Six ans et demi. C'est le temps qu'il aura fallu au gouvernement pour publier un décret d'application d'une ordonnance du 3 janvier 2018 sur la présence de pharmacies dans les territoires ruraux ou isolés (voir notre article du 5 janvier 2018). Un enjeu majeur pour l'égalité d'accès aux soins, au même titre que la présence médicale, alors que la France a perdu 4.000 pharmacies entre 2007 et 2023, selon les sénatrices Maryse Carrière et Guylène Pantel. "En 2023, le nombre de pharmacies est passé sous la barre des 20 000 avec une érosion qui s'accélère : 236 fermetures en 2023, contre 171 en 2022", alertaient-elle dans une proposition de loi adoptée le 11 avril. Quelques semaines plus tard, le Parlement rural était lui monté au créneau pour dénoncer l'absence de réaction face à ces "déserts pharmaceutiques" (voir notre article du 2 mai).

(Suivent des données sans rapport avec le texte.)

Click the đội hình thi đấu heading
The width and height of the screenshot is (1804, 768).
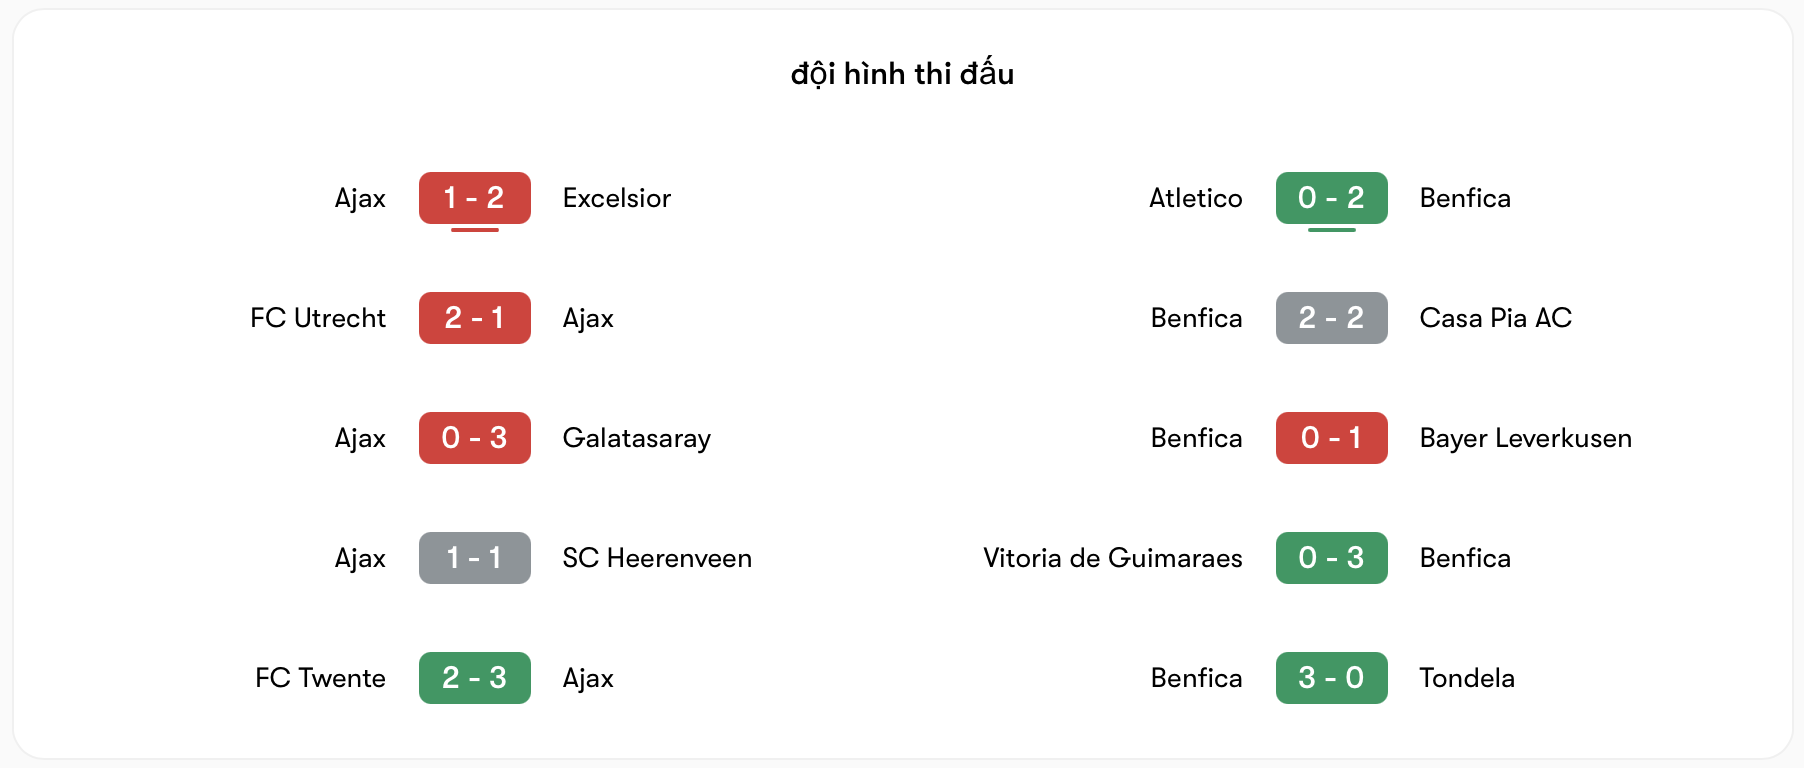coord(902,73)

L'ordonnance de 2018 se fixait pour objectif de "simplifier et moderniser les conditions d'implantation des pharmacies, et de préserver pour l'avenir le maillage pharmaceutique". Car cela peut paraître étrange mais le code de la santé publique interdit d'ouvrir une officine dans les communes de moins de 2.500 habitants. L'ordonnance permettait de déroger à ce principe pour permettre à ces communes de se regrouper pour former un ensemble de "communes contiguës dépourvues d'officine, dont une recense au moins 2.000 habitants" et totalisant au moins 2.500 habitants. "L'ouverture d'une officine par voie de transfert ou de regroupement peut être autorisée au sein de ces communes", précisait-elle. "Alors que la France compte 29.393 communes de moins de 2.000 habitants, cette nouvelle disposition méconnaît la réalité du terrain, notamment en milieu rural", estimaient cependant les deux sénatrices.

Quoi qu'il en soit, le décret publié au Journal officiel le 7 juillet vient préciser les critères permettant de définir ces territoires.

Un trajet routier supérieur à 15 minutes

Ainsi, dans chaque région, le directeur général de l'agence régionale de santé fixera par arrêté les territoires concernés par cette dérogation, en fonction de quatre critères : le classement du territoire en zone sous-dense ;  la récurrence de la participation des officines du territoire au service de garde et d'urgence ; le nombre de pharmacies, au sein du territoire, exploitées par un seul pharmacien titulaire ; le nombre de pharmacies, au sein du territoire, exploitées par un seul pharmacien titulaire lorsque ce dernier est âgé de plus de 65 ans. 

Mais le nombre d'habitants résidant dans ces territoires ne peut pas excéder un plafond fixé dans chacune des régions, précise le décret. Ce plafond est calculé en fonction de deux critères : la faible densité d'officines sur le territoire considéré et la part de la population du territoire qui doit effectuer un trajet routier supérieur à quinze minutes pour se rendre dans une officine. Un arrêté publié le même jour fixe ces plafonds : 8% pour Auvergne-Rhône-Alpes, 4% pour la Bourgogne-Franche-Comté, 6% pour la Bretagne ou encore 10% pour le Centre-Val de Loire…

À noter que l'ordonnance de 2018 a aussi prévu la possibilité pour le directeur de l'ARS d'"autoriser l'ouverture d'une officine par voie de transfert ou de regroupement, notamment auprès d'un centre commercial, d'une maison de santé ou d'un centre de santé", dans les territoires sous-dotés, sans seuil de population.

Références : décret n° 2024-756 du 7 juillet 2024 relatif aux conditions de détermination des territoires au sein desquels l'accès au médicament pour la population n'est pas assuré de manière satisfaisante, arrêté du 7 juillet 2024 relatif aux conditions de détermination des territoires au sein desquels l'accès au médicament pour la population n'est pas assuré de manière satisfaisante, JO du 8 juillet 2024.